Udo Rader wrote:
Michal Soltys wrote:
Timo Sirainen wrote:
http://dovecot.org/releases/1.1/dovecot-1.1.11.tar.gz
http://dovecot.org/releases/1.1/dovecot-1.1.11.tar.gz.sig
- If mail_chroot is set, don't fail at startup in dump-capability.
Now whenever a system user (using passwd passdb/userdb) is trying to
read the mail, it tries to chroot without stripping initial chroot
specific path components, for example:
Feb 8 13:39:10 hargon dovecot: Fatal: chdir(/home/home/test) failed
with uid 2999: No such file or directory
with user 'test' having homedir under /home/test and mail_chroot=/home
but the entire point of chrooting is _changing_ the root directory.
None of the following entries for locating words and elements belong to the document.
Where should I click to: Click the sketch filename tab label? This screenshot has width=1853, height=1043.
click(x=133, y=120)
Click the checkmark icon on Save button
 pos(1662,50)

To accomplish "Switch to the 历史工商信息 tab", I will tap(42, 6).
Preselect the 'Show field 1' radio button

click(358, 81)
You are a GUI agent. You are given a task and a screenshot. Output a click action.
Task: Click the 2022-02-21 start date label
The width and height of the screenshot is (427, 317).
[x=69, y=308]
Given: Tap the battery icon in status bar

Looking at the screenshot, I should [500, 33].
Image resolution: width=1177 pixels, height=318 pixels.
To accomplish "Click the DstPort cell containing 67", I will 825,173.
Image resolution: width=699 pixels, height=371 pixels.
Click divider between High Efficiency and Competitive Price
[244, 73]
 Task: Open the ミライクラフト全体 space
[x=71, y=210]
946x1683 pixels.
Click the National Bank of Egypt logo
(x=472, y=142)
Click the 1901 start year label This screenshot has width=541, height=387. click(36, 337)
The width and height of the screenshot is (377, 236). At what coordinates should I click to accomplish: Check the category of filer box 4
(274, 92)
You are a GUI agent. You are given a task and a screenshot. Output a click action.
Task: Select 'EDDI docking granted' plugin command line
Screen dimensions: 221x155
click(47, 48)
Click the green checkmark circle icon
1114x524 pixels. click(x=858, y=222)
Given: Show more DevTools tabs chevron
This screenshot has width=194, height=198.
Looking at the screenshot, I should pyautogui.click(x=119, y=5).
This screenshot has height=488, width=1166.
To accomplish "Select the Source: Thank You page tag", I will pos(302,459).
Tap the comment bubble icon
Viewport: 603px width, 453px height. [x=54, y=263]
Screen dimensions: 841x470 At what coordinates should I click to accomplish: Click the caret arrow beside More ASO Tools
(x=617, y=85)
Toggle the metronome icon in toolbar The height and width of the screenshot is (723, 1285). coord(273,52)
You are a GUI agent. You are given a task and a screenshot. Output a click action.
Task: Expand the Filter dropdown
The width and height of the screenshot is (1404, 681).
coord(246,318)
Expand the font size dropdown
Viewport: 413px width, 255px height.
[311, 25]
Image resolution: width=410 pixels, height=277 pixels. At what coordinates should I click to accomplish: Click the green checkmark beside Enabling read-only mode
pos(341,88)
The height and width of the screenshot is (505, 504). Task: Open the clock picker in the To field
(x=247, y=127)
So it seems quite obvious that you need to strip your homedirs yourself.
How else could you otherwise define /home/home/test if you really wanted
to do?
Dovecot is quite flexible in this regard. From the perspective of userdb
- you can set /./ , or /. at the end of user's directory and dovecot
will chroot properly, stripping path before /./ itself.
Or you can return userdb_chroot which can be used with or without /./ -
if it's used without, than you have to setup user directories in userdb
without chroot-part path. With /./ it's the same as above - dovecot will
strip the paths properly itself.
In 1.1rc10, global dovecot.conf's parameter always stripped the paths,
regardless if /./ was or wasn't used (it never was mentioned actually).
I've made some tests now and it seems it has to be used.
Also it's important to use just /. if you chroot at the end of the path.
/./ will confuse dovecot in such case.
Timo - I'll update the wiki page to reflect the current situation, if
the current behavior is assumed proper.